Araştırmanın amaçları doğrultusunda analizlerini yapmak için 828 öğretmenden veri toplanmıştır. Toplanan veriler kontrol edilmiş ve geçersiz kabul edilen (çoğunlukla işaretlenme yapılmayan, belirli bir şekil takip edilerek işaretlenen ve maddelerin tamamına aynı yanıtın verildiği) veriler çıkarıldıktan sonra kalan veri sayısı 814 olmuştur. Elde edilen veri setini analize uygun hale getirmek için ilk olarak kayıp değerlerin (eksik veri) olup olmadığı kontrol edilmiştir. Kayıp değerlerin olmadığı belirlendikten sonra uç değerler kontrol edilmiştir. Uç değerleri kontrol edebilmek için her bir madde ve faktörün ham puanları standart z puanlarına dönüştürülmüş ve z puanlarının “∓3.29” aralığında (Field, 2009: 179) olup olmadığı kontrol edilmiştir. Yapılan kontrol sonucunda z puanları “∓3,29” aralığında olmayan 73 verinin uç değer olduğu belirlenmiş ve veri setinden çıkartılarak toplamda 741 veri ile analizlere devam edilmiştir.

Verilerin tek değişkenli normallik dağılımının sınanması için ilk olarak çarpıklık basıklık katsayıları hesaplanmış ve değerler tablo 13’te verilmiştir.

Tablo 13.

Çarpıklık- Basıklık Değerleri

Mesleki Profesyonellik Mesleki Bilgi Mesleki Gelişim Mesleki Etik Meslektaş

İşbirliği Özerklik Mesleki İş Memnuni yeti Mesleki Statü Yeterlik Öz N 741 741 741 741 741 741 741 741 741 Çarpıklık -.358 -.197 -.557 -995 -.480 -.434 -.250 -.147 -.103 Basıklık -.411 -.738 -.173 .969 -.397 -.067 -.088 -.557 -.161

Tablo 13’teki çarpıklık ve basıklık katsayıları incelendiğinde değerlerin “∓1.0” aralığında (Morgan, Leech, Gloeckner ve Barrett 2004: 55) olduğu görülmüştür.

Normalliğin sınanması için daha sonra histogram ve P-P plots grafikleri incelenmiştir.
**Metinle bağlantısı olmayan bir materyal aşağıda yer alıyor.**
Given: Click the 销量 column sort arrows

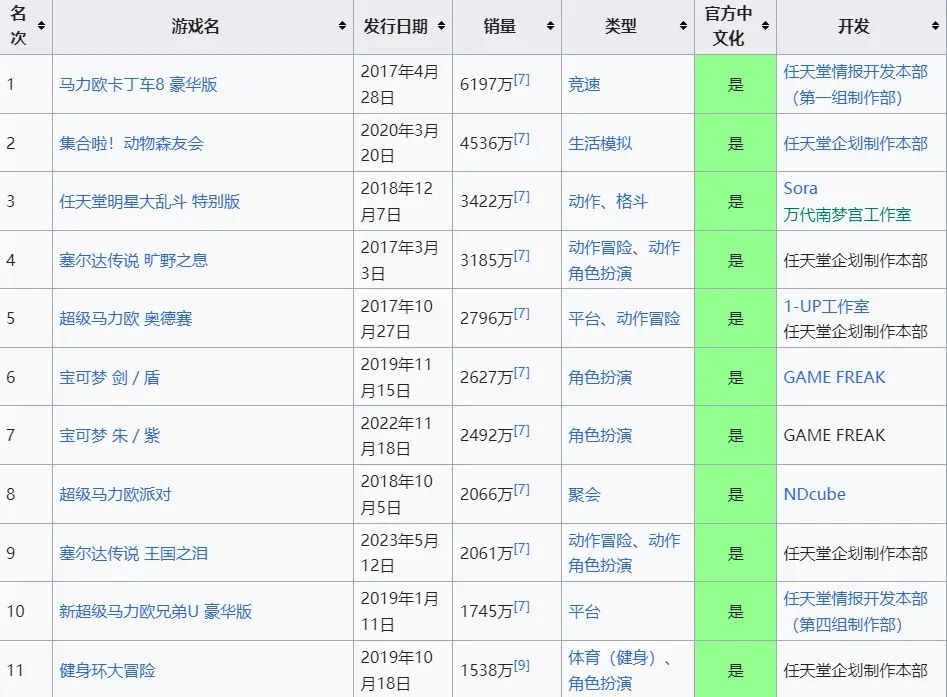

Yapılan bu işlemler doğrultusunda verilerin yaklaşık olarak normal dağılım sergiledikleri belirlenmiştir. Parametrik testlerin uygulanması için verilerin normal dağılım göstermesi gerekmektedir (Can, 2013: 31). Gerekli olan normal dağılım şartı sağlandığı için parametrik testlerin kullanılmasına karar verilmiştir. Araştırmaya dahil edilen öğretmenlerin demografik dağılımlarını belirlemek için frekans ve yüzde analizi kullanılmıştır.

Araştırmanın birinci ve üçüncü alt problemlerine yanıt bulmak amacıyla elde edilen veriler üzerinden betimsel istatistik hesaplamaları yapılmıştır. Ölçeklerden ve alt boyutlarından alınan oldukları en yüksek ve en düşük puanlar, aritmetik ortalama ve standart sapma puanları hesaplanmıştır. Betimsel istatistikler toplam puan üzerinden yapılmıştır.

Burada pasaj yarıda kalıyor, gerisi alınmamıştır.